Your objective ▸
Each record has to be repeated exactly as given.

[Pixel coordinate grounding data]
-- -- --
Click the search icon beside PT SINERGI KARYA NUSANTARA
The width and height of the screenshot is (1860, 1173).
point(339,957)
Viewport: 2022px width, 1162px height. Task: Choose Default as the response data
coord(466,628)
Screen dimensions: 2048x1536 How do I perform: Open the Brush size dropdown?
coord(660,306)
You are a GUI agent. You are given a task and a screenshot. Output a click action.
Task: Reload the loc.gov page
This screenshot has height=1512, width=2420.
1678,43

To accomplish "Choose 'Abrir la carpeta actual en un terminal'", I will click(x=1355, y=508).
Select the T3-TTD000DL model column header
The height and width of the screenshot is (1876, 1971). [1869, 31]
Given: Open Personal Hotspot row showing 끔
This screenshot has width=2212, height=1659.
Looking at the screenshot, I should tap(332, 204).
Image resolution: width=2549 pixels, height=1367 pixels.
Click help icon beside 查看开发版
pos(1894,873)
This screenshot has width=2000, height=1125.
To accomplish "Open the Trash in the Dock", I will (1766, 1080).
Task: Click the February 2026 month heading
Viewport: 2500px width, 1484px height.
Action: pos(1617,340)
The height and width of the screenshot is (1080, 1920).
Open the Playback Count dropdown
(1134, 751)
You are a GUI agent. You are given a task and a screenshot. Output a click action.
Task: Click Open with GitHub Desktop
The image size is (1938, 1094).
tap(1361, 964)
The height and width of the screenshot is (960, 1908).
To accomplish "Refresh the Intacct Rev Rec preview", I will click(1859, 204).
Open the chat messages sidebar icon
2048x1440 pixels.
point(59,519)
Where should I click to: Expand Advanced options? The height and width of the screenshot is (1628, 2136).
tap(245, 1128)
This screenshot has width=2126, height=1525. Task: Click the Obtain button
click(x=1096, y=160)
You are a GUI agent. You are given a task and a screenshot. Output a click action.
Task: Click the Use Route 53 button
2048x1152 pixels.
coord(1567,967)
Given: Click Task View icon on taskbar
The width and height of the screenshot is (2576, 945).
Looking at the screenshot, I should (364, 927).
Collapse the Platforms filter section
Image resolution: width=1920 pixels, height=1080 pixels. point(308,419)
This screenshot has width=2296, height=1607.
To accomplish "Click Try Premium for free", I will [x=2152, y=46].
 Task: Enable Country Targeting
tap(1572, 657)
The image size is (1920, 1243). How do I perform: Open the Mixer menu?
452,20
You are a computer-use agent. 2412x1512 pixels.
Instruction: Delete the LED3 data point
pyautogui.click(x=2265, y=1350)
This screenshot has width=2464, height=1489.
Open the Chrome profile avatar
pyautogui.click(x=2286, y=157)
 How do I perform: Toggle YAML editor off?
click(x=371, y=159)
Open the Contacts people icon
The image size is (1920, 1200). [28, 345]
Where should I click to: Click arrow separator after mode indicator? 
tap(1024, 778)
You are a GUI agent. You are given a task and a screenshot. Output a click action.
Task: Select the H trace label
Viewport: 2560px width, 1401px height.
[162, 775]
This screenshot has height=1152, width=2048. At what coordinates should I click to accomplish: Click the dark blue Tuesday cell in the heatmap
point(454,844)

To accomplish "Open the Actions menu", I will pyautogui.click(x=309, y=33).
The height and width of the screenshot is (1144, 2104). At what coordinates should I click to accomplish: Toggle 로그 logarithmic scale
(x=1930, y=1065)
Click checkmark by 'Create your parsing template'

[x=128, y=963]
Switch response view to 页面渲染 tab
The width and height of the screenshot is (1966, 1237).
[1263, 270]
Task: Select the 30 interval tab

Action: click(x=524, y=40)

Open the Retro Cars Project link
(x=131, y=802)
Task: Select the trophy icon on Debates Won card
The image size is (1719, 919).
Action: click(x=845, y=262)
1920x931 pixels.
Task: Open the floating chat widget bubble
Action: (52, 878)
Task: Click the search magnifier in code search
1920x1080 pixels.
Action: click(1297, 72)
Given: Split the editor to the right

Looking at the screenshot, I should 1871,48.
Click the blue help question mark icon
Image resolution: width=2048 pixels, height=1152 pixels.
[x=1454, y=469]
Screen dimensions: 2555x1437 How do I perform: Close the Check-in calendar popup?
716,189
-- -- --
Result for this exercise ▸
Click the search icon beside PT SINERGI KARYA NUSANTARA
The width and height of the screenshot is (1860, 1173).
point(339,957)
Viewport: 2022px width, 1162px height. Task: Choose Default as the response data
coord(466,628)
Screen dimensions: 2048x1536 How do I perform: Open the Brush size dropdown?
coord(660,306)
You are a GUI agent. You are given a task and a screenshot. Output a click action.
Task: Reload the loc.gov page
This screenshot has height=1512, width=2420.
1678,43

To accomplish "Choose 'Abrir la carpeta actual en un terminal'", I will click(x=1355, y=508).
Select the T3-TTD000DL model column header
The height and width of the screenshot is (1876, 1971). [1869, 31]
Given: Open Personal Hotspot row showing 끔
This screenshot has width=2212, height=1659.
Looking at the screenshot, I should tap(332, 204).
Image resolution: width=2549 pixels, height=1367 pixels.
Click help icon beside 查看开发版
pos(1894,873)
This screenshot has width=2000, height=1125.
To accomplish "Open the Trash in the Dock", I will (1766, 1080).
Task: Click the February 2026 month heading
Viewport: 2500px width, 1484px height.
Action: pos(1617,340)
The height and width of the screenshot is (1080, 1920).
Open the Playback Count dropdown
(1134, 751)
You are a GUI agent. You are given a task and a screenshot. Output a click action.
Task: Click Open with GitHub Desktop
The image size is (1938, 1094).
tap(1361, 964)
The height and width of the screenshot is (960, 1908).
To accomplish "Refresh the Intacct Rev Rec preview", I will click(1859, 204).
Open the chat messages sidebar icon
2048x1440 pixels.
point(59,519)
Where should I click to: Expand Advanced options? The height and width of the screenshot is (1628, 2136).
tap(245, 1128)
This screenshot has width=2126, height=1525. Task: Click the Obtain button
click(x=1096, y=160)
You are a GUI agent. You are given a task and a screenshot. Output a click action.
Task: Click the Use Route 53 button
2048x1152 pixels.
coord(1567,967)
Given: Click Task View icon on taskbar
The width and height of the screenshot is (2576, 945).
Looking at the screenshot, I should (364, 927).
Collapse the Platforms filter section
Image resolution: width=1920 pixels, height=1080 pixels. point(308,419)
This screenshot has width=2296, height=1607.
To accomplish "Click Try Premium for free", I will [x=2152, y=46].
 Task: Enable Country Targeting
tap(1572, 657)
The image size is (1920, 1243). How do I perform: Open the Mixer menu?
452,20
You are a computer-use agent. 2412x1512 pixels.
Instruction: Delete the LED3 data point
pyautogui.click(x=2265, y=1350)
This screenshot has width=2464, height=1489.
Open the Chrome profile avatar
pyautogui.click(x=2286, y=157)
 How do I perform: Toggle YAML editor off?
click(x=371, y=159)
Open the Contacts people icon
The image size is (1920, 1200). [28, 345]
Where should I click to: Click arrow separator after mode indicator? 
tap(1024, 778)
You are a GUI agent. You are given a task and a screenshot. Output a click action.
Task: Select the H trace label
Viewport: 2560px width, 1401px height.
[162, 775]
This screenshot has height=1152, width=2048. At what coordinates should I click to accomplish: Click the dark blue Tuesday cell in the heatmap
point(454,844)

To accomplish "Open the Actions menu", I will pyautogui.click(x=309, y=33).
The height and width of the screenshot is (1144, 2104). At what coordinates should I click to accomplish: Toggle 로그 logarithmic scale
(x=1930, y=1065)
Click checkmark by 'Create your parsing template'

[x=128, y=963]
Switch response view to 页面渲染 tab
The width and height of the screenshot is (1966, 1237).
[1263, 270]
Task: Select the 30 interval tab

Action: click(x=524, y=40)

Open the Retro Cars Project link
(x=131, y=802)
Task: Select the trophy icon on Debates Won card
The image size is (1719, 919).
Action: click(x=845, y=262)
1920x931 pixels.
Task: Open the floating chat widget bubble
Action: (52, 878)
Task: Click the search magnifier in code search
1920x1080 pixels.
Action: click(1297, 72)
Given: Split the editor to the right

Looking at the screenshot, I should 1871,48.
Click the blue help question mark icon
Image resolution: width=2048 pixels, height=1152 pixels.
[x=1454, y=469]
Screen dimensions: 2555x1437 How do I perform: Close the Check-in calendar popup?
716,189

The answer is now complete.